## [Aim of the task]
Your task is to repeat the entries exactly from their first line through the line with "PC(USA) Foundation (272, 2070)", and to stop there.

## [Supplied records]
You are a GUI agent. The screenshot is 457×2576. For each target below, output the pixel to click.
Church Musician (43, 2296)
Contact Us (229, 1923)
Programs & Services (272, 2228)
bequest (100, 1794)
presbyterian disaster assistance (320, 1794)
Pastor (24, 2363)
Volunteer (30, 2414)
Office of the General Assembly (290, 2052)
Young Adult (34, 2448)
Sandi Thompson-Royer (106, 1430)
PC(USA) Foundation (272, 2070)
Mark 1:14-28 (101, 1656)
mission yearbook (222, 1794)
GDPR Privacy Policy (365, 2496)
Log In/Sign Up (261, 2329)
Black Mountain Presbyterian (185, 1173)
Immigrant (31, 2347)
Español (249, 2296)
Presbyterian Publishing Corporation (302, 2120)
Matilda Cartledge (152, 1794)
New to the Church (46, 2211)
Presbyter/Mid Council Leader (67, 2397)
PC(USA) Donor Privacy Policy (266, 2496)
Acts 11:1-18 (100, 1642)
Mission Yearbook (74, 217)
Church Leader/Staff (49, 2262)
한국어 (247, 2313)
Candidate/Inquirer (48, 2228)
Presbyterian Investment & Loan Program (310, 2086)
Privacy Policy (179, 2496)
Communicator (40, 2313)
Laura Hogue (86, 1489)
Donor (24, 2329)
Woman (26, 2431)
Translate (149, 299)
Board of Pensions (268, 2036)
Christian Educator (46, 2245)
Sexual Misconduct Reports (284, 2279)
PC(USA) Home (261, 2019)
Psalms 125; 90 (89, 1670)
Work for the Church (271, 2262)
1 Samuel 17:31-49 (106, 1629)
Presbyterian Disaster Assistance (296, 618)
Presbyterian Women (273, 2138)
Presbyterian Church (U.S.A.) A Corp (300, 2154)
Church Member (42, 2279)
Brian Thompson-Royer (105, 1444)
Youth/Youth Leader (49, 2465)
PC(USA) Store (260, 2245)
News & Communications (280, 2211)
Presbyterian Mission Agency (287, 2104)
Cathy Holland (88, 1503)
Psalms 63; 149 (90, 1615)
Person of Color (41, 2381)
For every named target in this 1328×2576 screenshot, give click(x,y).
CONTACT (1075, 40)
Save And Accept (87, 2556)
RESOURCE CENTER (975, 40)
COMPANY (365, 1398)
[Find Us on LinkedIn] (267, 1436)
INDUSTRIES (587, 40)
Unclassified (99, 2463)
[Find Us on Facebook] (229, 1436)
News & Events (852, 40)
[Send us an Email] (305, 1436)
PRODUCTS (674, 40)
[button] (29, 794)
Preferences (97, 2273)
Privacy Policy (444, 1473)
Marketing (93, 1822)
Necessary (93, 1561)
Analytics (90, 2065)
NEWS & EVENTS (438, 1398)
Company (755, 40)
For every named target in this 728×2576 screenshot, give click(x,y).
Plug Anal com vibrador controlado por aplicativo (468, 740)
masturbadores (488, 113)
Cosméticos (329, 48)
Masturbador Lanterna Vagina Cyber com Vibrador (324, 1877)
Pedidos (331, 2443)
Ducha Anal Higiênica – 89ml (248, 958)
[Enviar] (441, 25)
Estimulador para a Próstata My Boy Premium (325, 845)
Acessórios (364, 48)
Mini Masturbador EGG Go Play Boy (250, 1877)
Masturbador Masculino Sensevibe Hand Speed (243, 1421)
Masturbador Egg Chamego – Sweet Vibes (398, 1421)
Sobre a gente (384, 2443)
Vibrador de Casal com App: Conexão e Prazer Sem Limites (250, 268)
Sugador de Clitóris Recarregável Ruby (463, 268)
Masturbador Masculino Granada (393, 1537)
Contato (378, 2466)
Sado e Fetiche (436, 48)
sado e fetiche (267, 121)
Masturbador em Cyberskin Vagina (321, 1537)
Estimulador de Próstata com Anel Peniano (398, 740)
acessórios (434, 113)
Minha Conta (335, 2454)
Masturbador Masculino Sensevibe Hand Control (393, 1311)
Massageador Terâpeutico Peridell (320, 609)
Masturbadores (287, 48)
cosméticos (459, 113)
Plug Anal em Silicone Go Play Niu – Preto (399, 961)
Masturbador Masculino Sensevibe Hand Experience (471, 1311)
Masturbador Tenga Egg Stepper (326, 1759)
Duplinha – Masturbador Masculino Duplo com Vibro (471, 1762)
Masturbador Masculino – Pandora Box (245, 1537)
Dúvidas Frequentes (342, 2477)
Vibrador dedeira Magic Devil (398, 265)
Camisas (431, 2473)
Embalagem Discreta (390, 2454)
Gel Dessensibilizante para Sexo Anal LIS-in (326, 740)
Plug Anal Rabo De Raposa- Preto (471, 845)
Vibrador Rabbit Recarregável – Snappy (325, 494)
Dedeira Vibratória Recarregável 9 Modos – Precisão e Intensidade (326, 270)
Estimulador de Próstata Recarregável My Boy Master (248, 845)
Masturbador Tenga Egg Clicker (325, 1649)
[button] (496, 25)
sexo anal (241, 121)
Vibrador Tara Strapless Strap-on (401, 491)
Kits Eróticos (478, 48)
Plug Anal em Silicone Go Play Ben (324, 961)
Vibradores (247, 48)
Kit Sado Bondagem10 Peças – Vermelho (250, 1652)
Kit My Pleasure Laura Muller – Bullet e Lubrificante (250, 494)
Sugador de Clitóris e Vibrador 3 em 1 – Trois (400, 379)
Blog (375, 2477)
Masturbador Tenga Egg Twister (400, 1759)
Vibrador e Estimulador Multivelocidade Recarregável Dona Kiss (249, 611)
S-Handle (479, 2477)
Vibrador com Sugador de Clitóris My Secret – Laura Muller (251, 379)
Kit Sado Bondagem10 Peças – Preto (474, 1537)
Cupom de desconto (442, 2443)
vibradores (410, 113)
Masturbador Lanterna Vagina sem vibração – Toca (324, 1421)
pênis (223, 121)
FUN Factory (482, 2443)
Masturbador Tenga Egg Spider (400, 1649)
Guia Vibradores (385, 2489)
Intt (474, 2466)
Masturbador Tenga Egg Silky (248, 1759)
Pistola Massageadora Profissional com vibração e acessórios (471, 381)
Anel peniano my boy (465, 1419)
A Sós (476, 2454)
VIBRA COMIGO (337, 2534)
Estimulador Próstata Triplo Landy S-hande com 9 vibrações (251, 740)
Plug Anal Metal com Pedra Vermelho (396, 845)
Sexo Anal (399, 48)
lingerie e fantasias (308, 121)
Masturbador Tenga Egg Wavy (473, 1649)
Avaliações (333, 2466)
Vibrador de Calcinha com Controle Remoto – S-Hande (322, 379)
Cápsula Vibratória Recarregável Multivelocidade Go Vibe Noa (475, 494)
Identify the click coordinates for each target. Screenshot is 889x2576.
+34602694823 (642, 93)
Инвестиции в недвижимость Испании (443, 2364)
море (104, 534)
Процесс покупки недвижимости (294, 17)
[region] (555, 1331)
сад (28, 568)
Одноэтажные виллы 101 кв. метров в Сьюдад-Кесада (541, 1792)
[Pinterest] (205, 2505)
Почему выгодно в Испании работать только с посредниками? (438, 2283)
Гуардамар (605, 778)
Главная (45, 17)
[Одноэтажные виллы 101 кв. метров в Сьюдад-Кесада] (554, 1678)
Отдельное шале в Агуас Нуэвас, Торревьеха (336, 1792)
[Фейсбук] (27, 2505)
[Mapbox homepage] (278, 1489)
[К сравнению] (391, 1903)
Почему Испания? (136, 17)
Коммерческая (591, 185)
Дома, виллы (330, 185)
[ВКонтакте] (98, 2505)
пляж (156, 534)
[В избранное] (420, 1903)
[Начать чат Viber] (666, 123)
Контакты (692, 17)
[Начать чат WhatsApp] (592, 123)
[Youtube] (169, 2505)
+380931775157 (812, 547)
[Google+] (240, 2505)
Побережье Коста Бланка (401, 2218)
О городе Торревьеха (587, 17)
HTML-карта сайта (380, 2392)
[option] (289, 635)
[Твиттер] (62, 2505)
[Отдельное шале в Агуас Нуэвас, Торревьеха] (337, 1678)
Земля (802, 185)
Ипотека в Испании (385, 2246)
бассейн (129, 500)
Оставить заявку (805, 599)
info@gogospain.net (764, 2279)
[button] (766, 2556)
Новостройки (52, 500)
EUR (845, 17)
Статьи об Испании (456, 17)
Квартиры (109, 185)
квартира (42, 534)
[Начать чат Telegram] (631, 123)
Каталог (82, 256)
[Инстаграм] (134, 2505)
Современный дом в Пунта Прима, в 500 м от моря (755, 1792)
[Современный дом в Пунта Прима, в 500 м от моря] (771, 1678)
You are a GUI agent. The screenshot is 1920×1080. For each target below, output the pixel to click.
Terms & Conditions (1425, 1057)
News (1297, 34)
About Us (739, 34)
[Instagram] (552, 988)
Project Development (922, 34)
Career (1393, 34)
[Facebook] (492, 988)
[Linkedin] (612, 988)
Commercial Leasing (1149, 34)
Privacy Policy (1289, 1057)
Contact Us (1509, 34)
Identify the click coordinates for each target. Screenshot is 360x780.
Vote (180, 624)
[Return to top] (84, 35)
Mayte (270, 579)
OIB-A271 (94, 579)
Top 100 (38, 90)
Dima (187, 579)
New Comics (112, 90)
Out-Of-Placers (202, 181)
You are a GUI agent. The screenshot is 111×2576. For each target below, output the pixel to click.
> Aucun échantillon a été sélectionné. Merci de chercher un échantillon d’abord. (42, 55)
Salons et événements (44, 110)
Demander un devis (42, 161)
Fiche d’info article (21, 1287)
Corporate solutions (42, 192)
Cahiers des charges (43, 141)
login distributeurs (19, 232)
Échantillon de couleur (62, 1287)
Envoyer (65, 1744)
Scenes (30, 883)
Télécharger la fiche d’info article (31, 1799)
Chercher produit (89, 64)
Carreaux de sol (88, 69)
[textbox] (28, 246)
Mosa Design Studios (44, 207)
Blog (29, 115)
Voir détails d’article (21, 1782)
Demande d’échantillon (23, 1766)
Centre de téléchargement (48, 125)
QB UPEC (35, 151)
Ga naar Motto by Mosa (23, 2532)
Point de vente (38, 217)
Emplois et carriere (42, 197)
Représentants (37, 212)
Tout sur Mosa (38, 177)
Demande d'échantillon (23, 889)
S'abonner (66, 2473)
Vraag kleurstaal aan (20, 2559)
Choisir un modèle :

## [Result]
You are a GUI agent. The screenshot is 457×2576. For each target below, output the pixel to click.
Church Musician (43, 2296)
Contact Us (229, 1923)
Programs & Services (272, 2228)
bequest (100, 1794)
presbyterian disaster assistance (320, 1794)
Pastor (24, 2363)
Volunteer (30, 2414)
Office of the General Assembly (290, 2052)
Young Adult (34, 2448)
Sandi Thompson-Royer (106, 1430)
PC(USA) Foundation (272, 2070)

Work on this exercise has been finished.